Energy efficiency investments often don’t play out as well in practice as they do in engineering analyses, often entailing various hidden costs in real life that simplified models overlook. This is why it is so important to be rigorous about what market failure a proposed government policy is intended to correct. From a few years ago, this paper on the poor performance of home weatherization programs is a prime example. This is a topic that I would like to explore some more later on.

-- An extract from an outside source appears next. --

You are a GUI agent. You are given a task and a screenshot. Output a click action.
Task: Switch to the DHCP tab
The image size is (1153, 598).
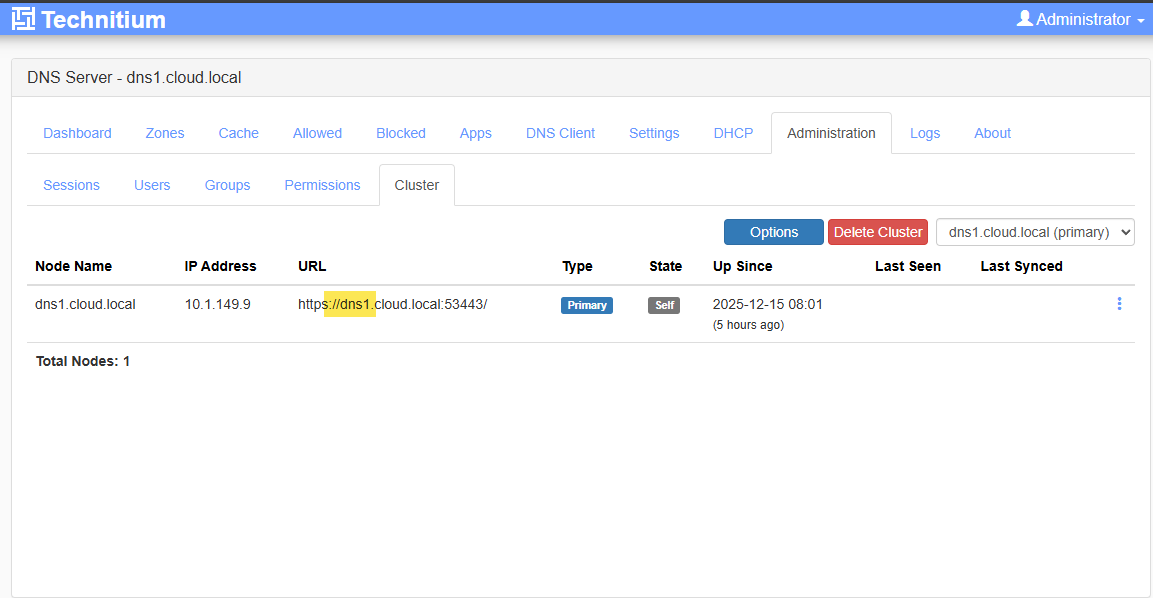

Matthew Wald recently examined the EI Statistical Review of World Energy, as did I last week. Wald’s piece is worth a read, and there is a lot of analysis that I didn’t touch on in my post. Wald notes that renewable energy deployment is not keeping pace with overall energy demand, which is something that I noted, but I also considered several lines of evidence that overall energy demand is growing, at least in part, because of renewable energy deployment. As enthusiastic as I am for new nuclear power, I don’t expect that the story for nuclear will be any different, and there is simply no getting around that, if fossil fuel usage is to go down, there has to be some kind of carbon pricing.
After nearly 23 years, the government reached a plea deal with Khalid Sheikh Mohamed, the most prominent perpetrator of the September 11 attacks who is still alive. However, Defense Secretary Lloyd Austin revoked that deal on Friday, and the deal was widely panned across the political spectrum. Allegations of torture and problems with the military commission process, rather than a proper civil trial, have contributed to the case taking so long. It wouldn’t surprise me if KSM dies without the case being resolved. To date, Zacarias Moussaoui is the only person to have been convicted for a role in 9/11.
Garfield the cat and I share some political beliefs.